The Voice Afrique Tweets Mining Part 2

In the previous post, we showed how to use Twitter API and the excellent Tweepy Python library to collect data and store them in a MongoDB database. It's now time to start aking questions.

Many of the questions that we ask of our tweets data can be answered through social network analysis. Questions such as who is important?, who talks to whom?, and what is important? can all be answered through a network. Using proper network measures, we can find these important actors or topics in a network.

A network (or graph) is a set of vertices linked by a set of edges. Vertices are the elements that comprise a network and edges join vertices. Undirected edges join vertices in a symmetric fashion. If two people engage in a conversation, then this is best represented by an undirected edge because for user Alice to converse with user Bob, Bob must also converse with Alice.

Contrary to undirected edges are directed edges, which signify a one-way relationship between two users. Alice retweet relationship can be thought of as a directed edge because Alice can retweet Bob without Bob reciprocating.

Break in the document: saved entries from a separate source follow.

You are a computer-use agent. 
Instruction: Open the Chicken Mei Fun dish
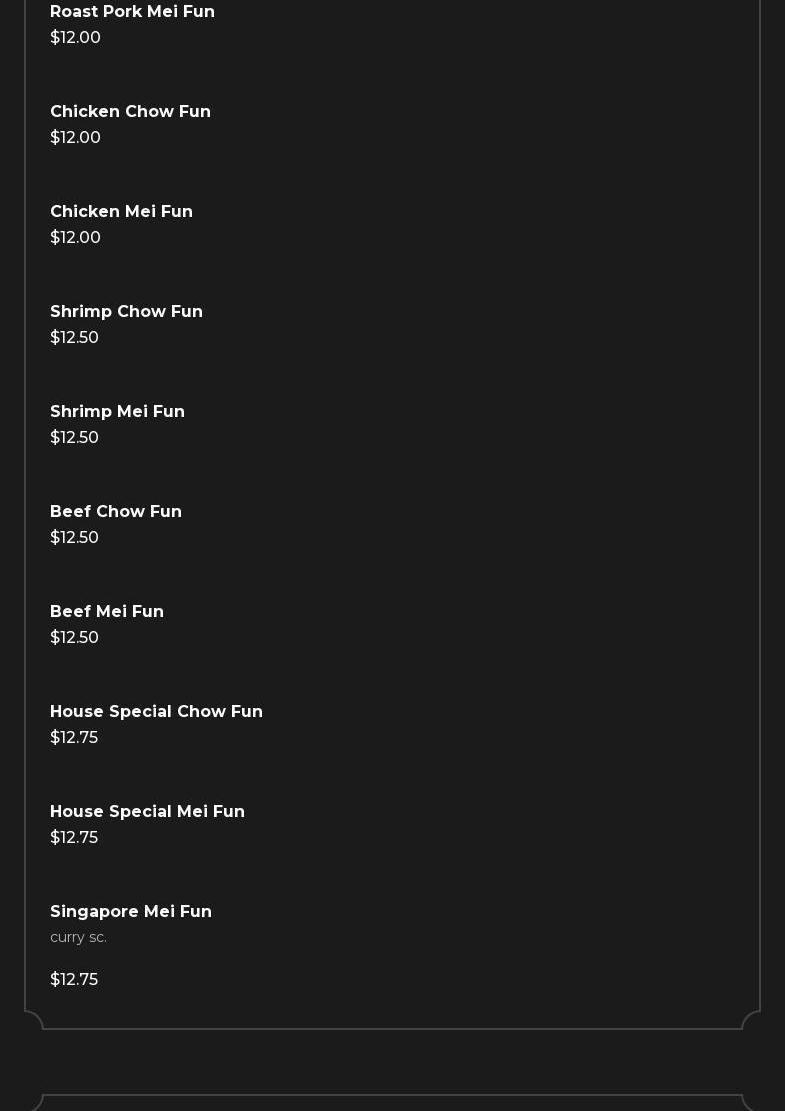121,212
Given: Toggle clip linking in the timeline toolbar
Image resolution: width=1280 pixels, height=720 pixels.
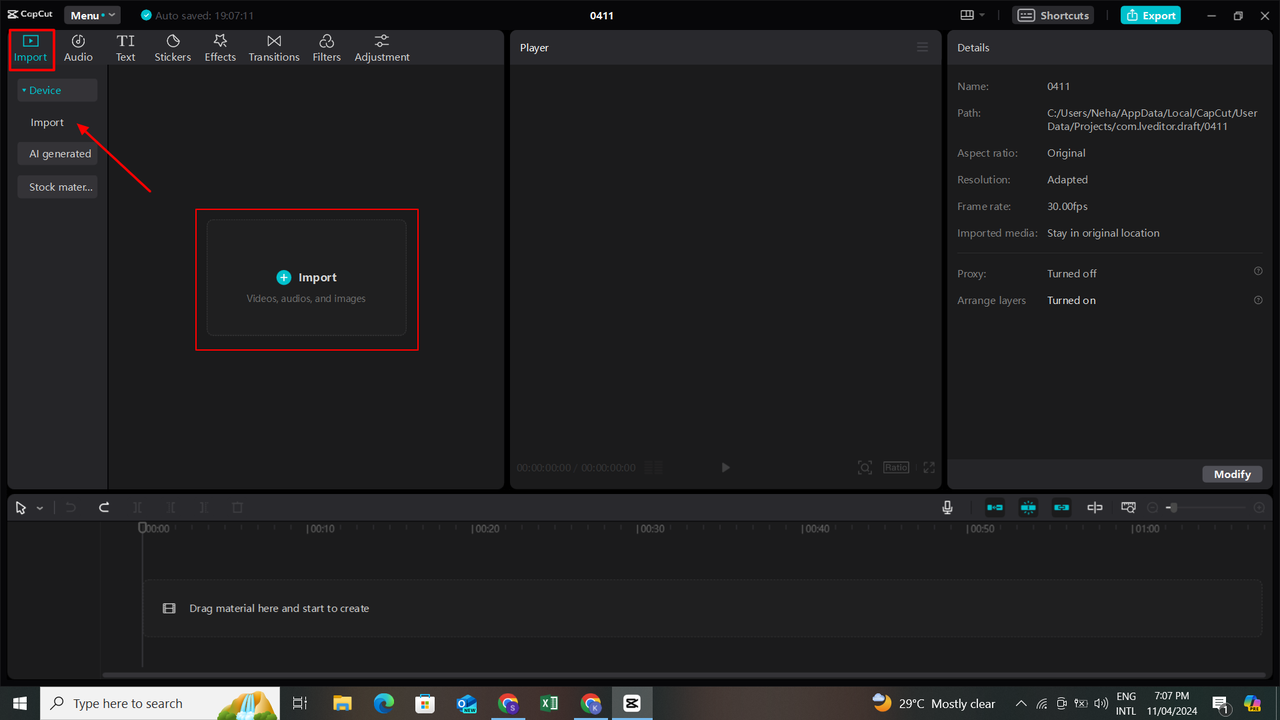Looking at the screenshot, I should coord(1061,507).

Another property to consider is edge weight. The weight of an edge signifies its importance when compared to other edges. One natural usage of weighted edges is in a user mention network, where the weight is the number of times the a user say Alice mentions another user, Bob.

Networks from tweets data

We begin by constructing a retweet network because it carries a very intuitive meaning. The nodes are individual users. The directed edges indicate the flow of information in the network. An edge from node \(A\) to node \(B\) indicates that \(A\) has retweeted \(B\), forwarding \(B\)’s information to his followers. Studying the structure of this network yields information about the ways the users communicate, and how highly they value each others’ information.

We use Graph-tool, an efficient Python module for manipulation and statistical analysis of graphs.

from collections import defaultdict

import numpy as np
import graph_tool.all as gt
import pymongo

host = "localhost"
port = 27017

db = pymongo.MongoClient(host, port).search

The create_network function will help us create different kind of networks (retweet, mention, hashtag coccurence) during this analysis. It takes a set of vertices and edges and a keyword indicating the type (directed, undirected) of network.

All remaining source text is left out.